WHAT IS REQUIRED: Could you repeat the records shown below exactly as written?

DATASET RECORDS:
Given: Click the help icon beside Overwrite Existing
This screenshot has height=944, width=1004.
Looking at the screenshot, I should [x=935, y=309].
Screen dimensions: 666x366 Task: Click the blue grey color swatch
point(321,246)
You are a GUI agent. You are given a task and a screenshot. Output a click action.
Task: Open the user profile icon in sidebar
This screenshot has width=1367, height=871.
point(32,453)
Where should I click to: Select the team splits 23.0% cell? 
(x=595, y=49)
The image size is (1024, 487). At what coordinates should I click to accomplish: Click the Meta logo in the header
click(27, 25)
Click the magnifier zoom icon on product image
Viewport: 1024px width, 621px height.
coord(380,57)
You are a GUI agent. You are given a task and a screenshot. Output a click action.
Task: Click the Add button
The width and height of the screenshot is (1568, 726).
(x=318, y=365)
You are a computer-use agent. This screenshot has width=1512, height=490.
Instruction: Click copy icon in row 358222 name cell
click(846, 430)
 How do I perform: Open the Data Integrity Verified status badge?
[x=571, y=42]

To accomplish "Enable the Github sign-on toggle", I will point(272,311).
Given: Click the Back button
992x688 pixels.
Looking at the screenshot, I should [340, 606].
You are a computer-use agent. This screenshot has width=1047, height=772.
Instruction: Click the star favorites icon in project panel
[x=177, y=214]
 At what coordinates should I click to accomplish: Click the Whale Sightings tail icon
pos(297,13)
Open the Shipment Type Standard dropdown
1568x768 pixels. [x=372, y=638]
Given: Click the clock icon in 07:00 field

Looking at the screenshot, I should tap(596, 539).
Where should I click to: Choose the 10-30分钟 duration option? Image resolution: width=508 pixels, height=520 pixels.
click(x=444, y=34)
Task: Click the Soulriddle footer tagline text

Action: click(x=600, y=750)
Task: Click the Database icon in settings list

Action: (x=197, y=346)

EXERCISE OUTPUT:
Given: Click the help icon beside Overwrite Existing
This screenshot has height=944, width=1004.
Looking at the screenshot, I should [x=935, y=309].
Screen dimensions: 666x366 Task: Click the blue grey color swatch
point(321,246)
You are a GUI agent. You are given a task and a screenshot. Output a click action.
Task: Open the user profile icon in sidebar
This screenshot has width=1367, height=871.
point(32,453)
Where should I click to: Select the team splits 23.0% cell? 
(x=595, y=49)
The image size is (1024, 487). At what coordinates should I click to accomplish: Click the Meta logo in the header
click(27, 25)
Click the magnifier zoom icon on product image
Viewport: 1024px width, 621px height.
coord(380,57)
You are a GUI agent. You are given a task and a screenshot. Output a click action.
Task: Click the Add button
The width and height of the screenshot is (1568, 726).
(x=318, y=365)
You are a computer-use agent. This screenshot has width=1512, height=490.
Instruction: Click copy icon in row 358222 name cell
click(846, 430)
 How do I perform: Open the Data Integrity Verified status badge?
[x=571, y=42]

To accomplish "Enable the Github sign-on toggle", I will point(272,311).
Given: Click the Back button
992x688 pixels.
Looking at the screenshot, I should [340, 606].
You are a computer-use agent. This screenshot has width=1047, height=772.
Instruction: Click the star favorites icon in project panel
[x=177, y=214]
 At what coordinates should I click to accomplish: Click the Whale Sightings tail icon
pos(297,13)
Open the Shipment Type Standard dropdown
1568x768 pixels. [x=372, y=638]
Given: Click the clock icon in 07:00 field

Looking at the screenshot, I should tap(596, 539).
Where should I click to: Choose the 10-30分钟 duration option? Image resolution: width=508 pixels, height=520 pixels.
click(x=444, y=34)
Task: Click the Soulriddle footer tagline text

Action: click(x=600, y=750)
Task: Click the Database icon in settings list

Action: (x=197, y=346)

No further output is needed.